There is no binning with the Tuf and the Tuf OC, the OC Tuf is simply the plain Tuf with a factory OC that is automatically surpassed on the non-OC Tuf by GPU-boost anyway. So, in this case, there really is nothing extra received by buying the OC instead of the plain Tuf. There was a price-premium for getting nothing over the base model. And now that the base model is removed, the price-premium is there while still getting the exact same thing as the base model.

 

Quote

I can still find it on different sites, need another week or two to determine whether it's really no longer produced or you just got a canned response (since even asking Asus is usually futile, companies do not actively disclose such information and typcially dont answer even when asked).

I was told the store has been notified that the non-OC Tuf 3080 is no longer being produced, and so they have to contact everyone on the wait-list and ask them to either switch to another model or request a refund. I don't know if that claim is correct, but the store did put me to the front of the wait-list for the OC model, and also price-matched what the OC model was priced as when it first released.

 

Quote

This is not planned beforehand (i.e. before launch), no one knew 3080s will crash at stock settings in such numbers. You would expect Nvidia (which does not benefit from this at all) to try catch the issue actively and other brands will improve their designs to not have their piece of the cake taken away.

My comment isn't about 3000-series GPUs cards crashing. When I said "planned PR and propaganda move", I was referring to the choice to make available extremely-limited numbers of MSRP cards and then removing that model to push people towards more expensive models. That move isn't done to benefit Nvidia, but to benefit the AIB partners who make more money from their non-MSRP models.

 

Quote

Asus has competition here, now that Nvidia fixed the crashes and worse models are usable again. This is not a monopoly unlike Intel v.s. AMD, when AMD is so far behind. Not like the memory manufacturers that can set fire to their factories, because Nvidia will simply redirect their shipment to Asus to someone else when literally every company wants more RTX 3080. All this hurts are people who target 1 specific model of RTX 3080. In other words, they willingly removed competition and then complain about lack of competition.
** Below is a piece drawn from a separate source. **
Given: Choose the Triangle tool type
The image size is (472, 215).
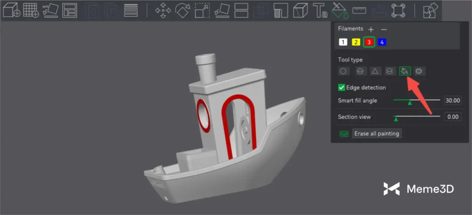Looking at the screenshot, I should coord(375,71).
The aspect of those comments which was being related to is the method of making additional money being exploitation and manipulation. I was not comparing their markets.

 

The Asus brand already has the PR that makes it desirable. By taking away the MSRP card, they aren't going to force everyone to buy Gigabyte Eagle 3080s (which is the only 3080 I see still listed for the MSRP price) - a card that was hit with stability issues and uses all SP-caps and no MLCC. Those who were waiting for a Tuf because they were aware of the crashing are likely to go for a Tuf OC because it has the PR and reputation, which is a powerful effect. And the issue was fixed by lowering GPU-boost targets on cards which were having stability issues. People are going to want to avoid a solution that compromises their performance.

 

By removing MSRP models, AIB partners will make more profit for themselves. Nvidia isn't going to force them to sell a certain model that is at a lower cost - Nvidia would either have to apply those terms to all AIB partners equally or would have to negotiate with specific AIBs for that. I think that Nvidia would rather be hands-off on that. And given that Nvidia hasn't been concerned about inflated prices in the past but has been an eager culprit behind them, I don't see them taking a moral stand over AIBs raising their minimum prices by $30 or so (which adds-up a lot for AIBs).

 

Was this planned - to temporarily have non-OC models available to satisfy MSRP expectations, and then phase them out while price-hiking the remaining cheapest option? I think likely (as I said, people predicted it would be done). But does it have anything to do with the stability issues? No, that is a separate matter. My comment about the stability and non-OC vs OC is explaining my preference to stick with a Tuf card (though, I ordered mine before the stability issues were being reported), and why there's no good reason to pay for anything more than the base model between those options.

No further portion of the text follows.